Since this would continually eliminate reflection blocks from subsequent queries, these queries also resulted in cache misses. We believe this is what led to the various reports on usage limits flowing faster than expected.

Two unrelated experiences made it difficult to reproduce the issue at first: an internal-only server-side experience related to message queuing; and an orthogonal change in how we display thought removed this bug in most CLI sessions, so we didn't detect it even when testing external versions.

This bug was at the intersection of Claude Code's context management, the Anthropic API, and extended reflection. The changes introduced made it possible to pass several human and automated code reviews, as well as unit testing, end-to-end testing, automated verifications and dogfooding. Combined with the fact that this only happens in an isolated case (stale sessions) and the difficulty of reproducing the issue, it took us over a week to discover and confirm the root cause.

As part of the investigation, we tested Code Review against the offending pull requests using Opus 4.7. When given the necessary code repositories to gather a complete context, Opus 4.7 found the bug, while Opus 4.6 did not. To prevent this from happening again, we now support additional repositories as context for code reviews.

We fixed this bug on April 10 in v2.1.101.

Our latest model, Claude Opus 4.7, has a notable behavioral quirk compared to its predecessor: as we wrote at launch, it tends to be quite verbose. This makes it smarter on hard problems, but it also produces more output tokens.

A few weeks before the release of Opus 4.7, we started tuning Claude Code in preparation. Each model behaves slightly differently and we spend time before each ride optimizing the harness and corresponding product.

We have a number of tools to reduce verbosity: model training, incentives, and improving UX thinking in the product. Ultimately we used all of this, but one addition to the system prompt had an outsized effect on intelligence in Claude Code:

"Length limits: Limit text between tool calls to ≤ 25 words. Limit final responses to ≤ 100 words unless the task requires more detail."

After several weeks of internal testing and no regressions in any of the evaluations we performed, we were confident about the change and shipped it with Opus 4.7 on April 16.

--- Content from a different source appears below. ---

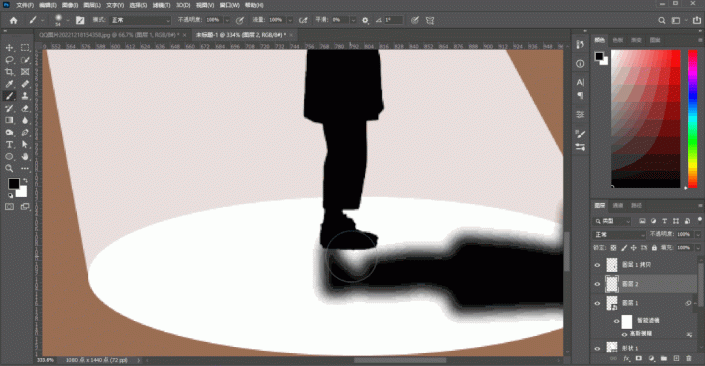Select the Lasso tool
The image size is (705, 366).
9,60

As part of this investigation, we performed more ablations (removing lines from the system prompt to understand the impact of each line) using a broader set of evaluations. One of these evaluations showed a 3% drop for Opus 4.6 and 4.7. We immediately canceled the prompt in the April 20 release.

We will do several things differently to avoid these issues: we will ensure that more internal staff use exactly the public version of Claude Code (as opposed to the version we use to test new features); and we will make improvements to our code review tool that we use internally and ship this improved version to customers.

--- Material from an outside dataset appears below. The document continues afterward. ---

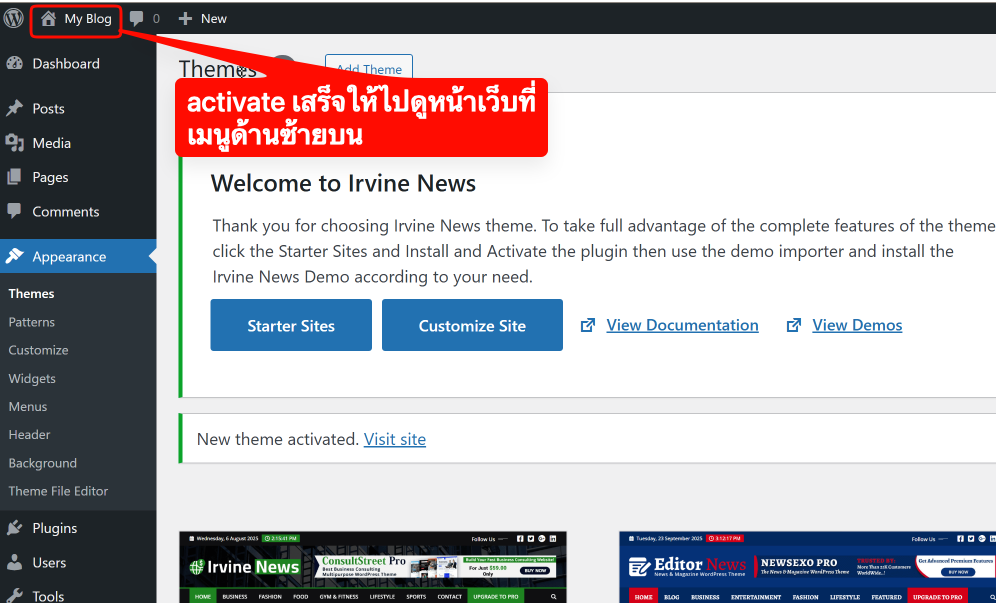This screenshot has width=996, height=603.
Task: Click the Posts pin icon
Action: pos(15,108)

We're also adding tighter controls on changes to system prompts. We will perform a broad suite of model evaluations for each rapid system change to Claude Code, continuing ablations to understand the impact of each line, and we have created new tools to facilitate the review and auditing of rapid changes. We've also added guidance to our CLAUDE.md to ensure that model-specific changes are tailored to the specific model they're targeting. For any changes that could compromise intelligence, we will add absorption periods, a broader evaluation suite, and phased deployments to detect issues earlier.

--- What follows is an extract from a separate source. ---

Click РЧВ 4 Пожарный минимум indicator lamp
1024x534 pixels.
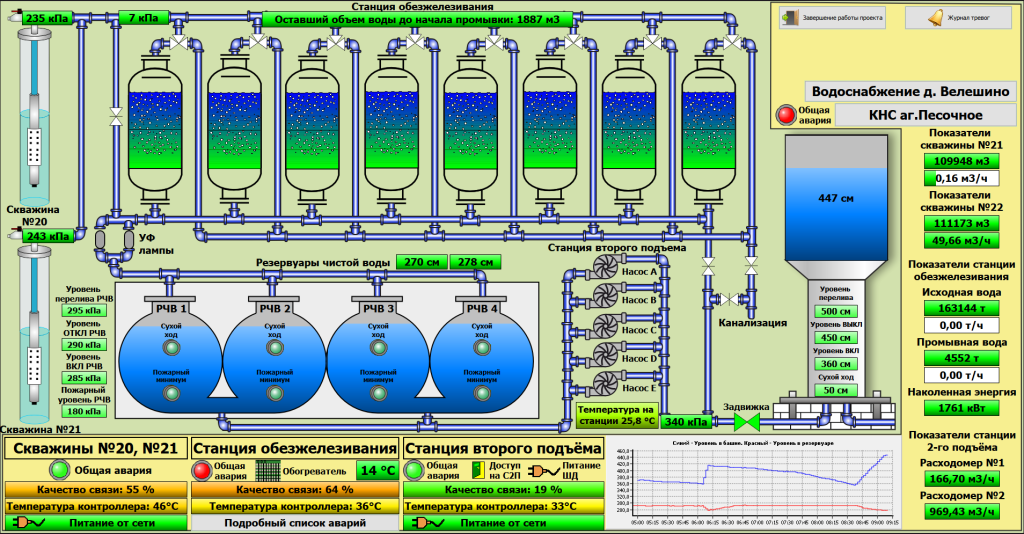pyautogui.click(x=482, y=394)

We recently created @ClaudeDevs on X to give us the opportunity to explain product decisions and the reasoning behind them in depth. We will share the same updates in centralized discussions on GitHub.

Finally, we would like to thank our users: the people who used /feedback

order to share their issues with us (or who have posted specific, reproducible examples online) are the ones that ultimately allowed us to identify and resolve these issues. Today we are resetting usage limits for all subscribers.

We are extremely grateful for your feedback and for your patience.